Au début du XXe siècle, sous l’égide de quelques grands acteurs dont l’ICC, le système fiscal international entamait une libéralisation destinée à favoriser la croissance du commerce mondial. La priorité était de lutter contre les doubles impositions pour encourager l’investissement international.
Depuis 2008, les Etats membres du G20 ont entamé un retour vers le protectionnisme. L’imposition du commerce mondial devient la priorité, au détriment de la lutte contre les doubles impositions. La croissance du commerce mondial n’est plus une priorité : d’ailleurs il est désormais en contraction.
Pour les entreprises internationales, la question la plus urgente n’est pas de juger les mérites de ce protectionnisme fiscal, mais d’adapter leurs gouvernances à cette nouvelle donne afin de préserver leur compétitivité. Cette conduite du changement est particulièrement importante pour les entreprises européennes qui, contrairement à leurs concurrentes américaines, sont confrontées à un marché régional fragmenté fiscalement et à des administrations nationales moins protectrices de leurs intérêts économiques.
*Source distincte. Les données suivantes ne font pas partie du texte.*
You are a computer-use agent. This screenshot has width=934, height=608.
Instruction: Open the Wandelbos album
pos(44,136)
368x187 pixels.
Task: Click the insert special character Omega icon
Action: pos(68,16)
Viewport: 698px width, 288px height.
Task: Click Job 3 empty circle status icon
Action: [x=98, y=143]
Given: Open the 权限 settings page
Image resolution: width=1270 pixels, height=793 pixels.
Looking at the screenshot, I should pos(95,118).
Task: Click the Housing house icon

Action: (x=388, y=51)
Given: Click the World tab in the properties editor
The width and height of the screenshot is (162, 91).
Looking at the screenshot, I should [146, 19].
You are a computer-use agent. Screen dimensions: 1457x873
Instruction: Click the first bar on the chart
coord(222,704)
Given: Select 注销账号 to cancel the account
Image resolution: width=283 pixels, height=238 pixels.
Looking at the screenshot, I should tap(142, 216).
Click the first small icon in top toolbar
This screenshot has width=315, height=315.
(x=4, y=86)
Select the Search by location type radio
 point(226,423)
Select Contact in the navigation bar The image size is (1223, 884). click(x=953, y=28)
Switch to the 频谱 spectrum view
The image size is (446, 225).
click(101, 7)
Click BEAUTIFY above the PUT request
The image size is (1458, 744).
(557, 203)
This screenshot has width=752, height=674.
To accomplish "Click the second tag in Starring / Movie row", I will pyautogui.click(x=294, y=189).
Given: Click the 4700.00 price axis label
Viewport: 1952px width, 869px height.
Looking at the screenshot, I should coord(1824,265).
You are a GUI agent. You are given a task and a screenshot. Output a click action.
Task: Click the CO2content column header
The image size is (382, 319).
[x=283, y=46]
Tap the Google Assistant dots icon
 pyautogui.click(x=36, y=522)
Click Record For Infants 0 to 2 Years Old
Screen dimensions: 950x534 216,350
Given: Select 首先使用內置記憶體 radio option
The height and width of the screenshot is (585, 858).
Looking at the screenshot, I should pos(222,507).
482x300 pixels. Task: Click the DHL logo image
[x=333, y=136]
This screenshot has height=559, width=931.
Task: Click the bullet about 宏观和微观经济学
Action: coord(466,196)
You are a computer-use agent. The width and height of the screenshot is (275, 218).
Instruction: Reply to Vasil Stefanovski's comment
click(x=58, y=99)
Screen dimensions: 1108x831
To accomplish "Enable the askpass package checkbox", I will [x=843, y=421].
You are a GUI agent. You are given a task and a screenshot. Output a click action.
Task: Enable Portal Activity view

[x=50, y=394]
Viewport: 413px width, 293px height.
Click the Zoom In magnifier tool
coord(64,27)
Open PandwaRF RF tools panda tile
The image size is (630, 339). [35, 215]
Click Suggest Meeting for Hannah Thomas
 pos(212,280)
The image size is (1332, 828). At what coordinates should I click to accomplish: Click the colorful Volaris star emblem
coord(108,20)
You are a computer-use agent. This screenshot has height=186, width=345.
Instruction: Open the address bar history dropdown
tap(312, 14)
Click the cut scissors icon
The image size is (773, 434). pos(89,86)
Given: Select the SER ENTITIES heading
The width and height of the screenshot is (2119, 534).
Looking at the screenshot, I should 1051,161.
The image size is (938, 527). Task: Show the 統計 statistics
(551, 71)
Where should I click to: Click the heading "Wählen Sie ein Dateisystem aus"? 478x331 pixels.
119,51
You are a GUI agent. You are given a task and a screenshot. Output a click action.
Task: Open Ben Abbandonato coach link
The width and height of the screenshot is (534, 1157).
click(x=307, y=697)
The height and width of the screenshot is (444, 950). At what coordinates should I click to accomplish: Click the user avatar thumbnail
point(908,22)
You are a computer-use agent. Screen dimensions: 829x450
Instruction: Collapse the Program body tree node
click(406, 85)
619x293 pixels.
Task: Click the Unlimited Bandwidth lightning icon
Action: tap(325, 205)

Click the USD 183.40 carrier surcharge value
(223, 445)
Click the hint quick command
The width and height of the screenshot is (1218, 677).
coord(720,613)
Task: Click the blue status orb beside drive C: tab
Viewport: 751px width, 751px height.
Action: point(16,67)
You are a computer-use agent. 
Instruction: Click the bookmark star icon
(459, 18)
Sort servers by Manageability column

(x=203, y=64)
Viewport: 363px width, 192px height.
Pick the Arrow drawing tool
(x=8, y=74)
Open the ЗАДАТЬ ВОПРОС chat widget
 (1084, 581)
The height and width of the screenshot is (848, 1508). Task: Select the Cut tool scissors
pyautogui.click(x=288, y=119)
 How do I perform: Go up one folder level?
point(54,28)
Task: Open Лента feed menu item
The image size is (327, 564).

Cette évolution entraîne trois chantiers :
- Sécuriser les organisations matricielles
- Mettre en place des outils de reporting interne
- S’assurer que la répartition mondiale de leurs comptes de résultats fiscaux reflète l’image sincère et fidèle de la réalité économique
La sécurisation des organisations matricielles, et notamment des business model centralisés
Les nouvelles obligations en matière de transparence de la charge fiscale par pays vont mettre en évidence les distorsions entre répartition de base fiscale et localisation des actifs économiques. Chacun de ces écarts devra être justifié ou ajusté. Cela va contraindre les entreprises à justifier la répartition des comptes de résultats fiscaux, et donc sociaux, au regard de leur création de valeur ajoutée. Cette démarche d’alignement des résultats sociaux avec l’analyse de la performance économique n’entre pas aujourd’hui dans la gestion des groupes. La gestion du changement sera majeure et passera par trois enjeux :
La répartition des gains de localisation
L’économie, donc le profit notionnel, engendrée par les localisations dans les pays émergents doit désormais être partagée avec ces derniers, alors qu’auparavant, elle était allouable à l’investisseur. Partage et fiscalité font mauvais ménage. Ce nouveau principe international entraînera de nombreuses doubles impositions contre lesquelles les entreprises ne pourront se prémunir que par une structuration appropriée en amont de l’investissement, ou, en aval, par la gestion du contentieux fiscal international.
Toutes les entreprises doivent revoir la rentabilité de leurs capacités de production dans ces pays, ne fût-ce que pour repenser leurs investissements futurs.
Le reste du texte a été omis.